SUPPLIED ENTRIES Block Start

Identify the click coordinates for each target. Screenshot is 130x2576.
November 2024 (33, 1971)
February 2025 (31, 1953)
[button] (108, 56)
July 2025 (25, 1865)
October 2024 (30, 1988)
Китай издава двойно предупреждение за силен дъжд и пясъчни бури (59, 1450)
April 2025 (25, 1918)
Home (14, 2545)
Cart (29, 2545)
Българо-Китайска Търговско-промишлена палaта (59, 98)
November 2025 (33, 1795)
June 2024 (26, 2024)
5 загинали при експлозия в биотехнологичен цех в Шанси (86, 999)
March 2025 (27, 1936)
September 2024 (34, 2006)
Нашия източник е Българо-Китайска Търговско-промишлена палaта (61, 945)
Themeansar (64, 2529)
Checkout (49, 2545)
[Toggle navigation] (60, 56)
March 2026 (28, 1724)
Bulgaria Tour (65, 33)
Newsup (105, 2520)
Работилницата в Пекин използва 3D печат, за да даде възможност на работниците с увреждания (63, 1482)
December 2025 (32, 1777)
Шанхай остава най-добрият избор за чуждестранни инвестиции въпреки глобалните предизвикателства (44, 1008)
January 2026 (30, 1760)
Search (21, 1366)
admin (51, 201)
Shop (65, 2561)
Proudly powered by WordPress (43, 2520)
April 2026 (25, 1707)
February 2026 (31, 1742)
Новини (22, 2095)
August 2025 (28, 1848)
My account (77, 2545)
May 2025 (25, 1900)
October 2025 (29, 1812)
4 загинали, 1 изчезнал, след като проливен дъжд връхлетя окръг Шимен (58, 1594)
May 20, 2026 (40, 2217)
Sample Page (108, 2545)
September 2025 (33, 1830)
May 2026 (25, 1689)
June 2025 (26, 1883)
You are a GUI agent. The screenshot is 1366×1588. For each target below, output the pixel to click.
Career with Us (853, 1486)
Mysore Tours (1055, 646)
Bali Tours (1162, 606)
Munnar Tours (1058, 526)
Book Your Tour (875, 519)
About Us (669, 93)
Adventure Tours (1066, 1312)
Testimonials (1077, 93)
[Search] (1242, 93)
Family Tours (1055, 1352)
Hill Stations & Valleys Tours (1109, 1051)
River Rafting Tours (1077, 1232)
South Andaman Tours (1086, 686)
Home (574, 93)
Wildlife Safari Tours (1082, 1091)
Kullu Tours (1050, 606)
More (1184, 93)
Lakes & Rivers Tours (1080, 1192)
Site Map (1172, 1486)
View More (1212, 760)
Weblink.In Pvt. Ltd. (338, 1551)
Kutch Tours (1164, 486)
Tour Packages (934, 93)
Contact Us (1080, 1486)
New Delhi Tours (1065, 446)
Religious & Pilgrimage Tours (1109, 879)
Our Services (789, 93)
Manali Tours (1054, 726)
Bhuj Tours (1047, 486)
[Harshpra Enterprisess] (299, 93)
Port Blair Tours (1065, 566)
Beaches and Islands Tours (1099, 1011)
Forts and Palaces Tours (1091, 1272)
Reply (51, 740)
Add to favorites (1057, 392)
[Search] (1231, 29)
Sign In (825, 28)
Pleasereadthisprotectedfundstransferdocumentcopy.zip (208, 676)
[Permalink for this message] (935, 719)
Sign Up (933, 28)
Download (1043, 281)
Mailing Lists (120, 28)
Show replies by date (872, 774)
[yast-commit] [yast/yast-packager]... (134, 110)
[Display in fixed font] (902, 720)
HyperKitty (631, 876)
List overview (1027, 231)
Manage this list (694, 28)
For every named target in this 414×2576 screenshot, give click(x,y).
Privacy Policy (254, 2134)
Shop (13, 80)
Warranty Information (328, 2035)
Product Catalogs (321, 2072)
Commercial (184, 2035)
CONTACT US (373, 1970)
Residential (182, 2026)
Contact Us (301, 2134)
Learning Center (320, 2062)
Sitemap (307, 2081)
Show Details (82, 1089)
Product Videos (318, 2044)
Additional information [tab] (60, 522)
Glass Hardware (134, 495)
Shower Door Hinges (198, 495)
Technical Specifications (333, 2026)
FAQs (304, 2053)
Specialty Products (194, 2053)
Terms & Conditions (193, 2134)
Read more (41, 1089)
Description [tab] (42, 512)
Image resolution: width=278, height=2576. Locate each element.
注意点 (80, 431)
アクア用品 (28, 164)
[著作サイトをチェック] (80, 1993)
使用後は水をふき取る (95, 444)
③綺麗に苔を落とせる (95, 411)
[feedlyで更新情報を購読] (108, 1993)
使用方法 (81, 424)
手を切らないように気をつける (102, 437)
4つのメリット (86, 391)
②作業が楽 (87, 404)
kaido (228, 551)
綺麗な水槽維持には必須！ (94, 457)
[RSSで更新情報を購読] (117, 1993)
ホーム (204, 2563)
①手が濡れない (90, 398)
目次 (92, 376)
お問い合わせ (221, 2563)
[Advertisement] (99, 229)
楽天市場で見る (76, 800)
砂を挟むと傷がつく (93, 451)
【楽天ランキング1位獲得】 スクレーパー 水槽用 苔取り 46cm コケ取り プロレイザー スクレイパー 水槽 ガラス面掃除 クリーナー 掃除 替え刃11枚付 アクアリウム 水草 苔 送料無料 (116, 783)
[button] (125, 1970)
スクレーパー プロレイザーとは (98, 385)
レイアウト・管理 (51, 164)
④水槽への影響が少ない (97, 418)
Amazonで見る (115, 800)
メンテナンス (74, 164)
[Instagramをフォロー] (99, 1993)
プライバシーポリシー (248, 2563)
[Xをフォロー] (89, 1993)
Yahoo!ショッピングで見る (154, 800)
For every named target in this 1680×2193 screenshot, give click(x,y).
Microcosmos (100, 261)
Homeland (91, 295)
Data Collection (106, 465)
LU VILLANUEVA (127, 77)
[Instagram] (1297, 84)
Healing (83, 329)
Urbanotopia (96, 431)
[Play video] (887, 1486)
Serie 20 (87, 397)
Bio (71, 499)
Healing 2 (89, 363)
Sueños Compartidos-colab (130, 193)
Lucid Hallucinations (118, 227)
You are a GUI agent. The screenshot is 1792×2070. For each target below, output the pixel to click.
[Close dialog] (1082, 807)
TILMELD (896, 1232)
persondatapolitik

SUPPLIED ENTRIES Block End

DESCRIPTION OF THE TASK
Find the string "загинали" in the listing and return every line that holds it.

REPLY TO THE TASK
5 загинали при експлозия в биотехнологичен цех в Шанси (86, 999)
4 загинали, 1 изчезнал, след като проливен дъжд връхлетя окръг Шимен (58, 1594)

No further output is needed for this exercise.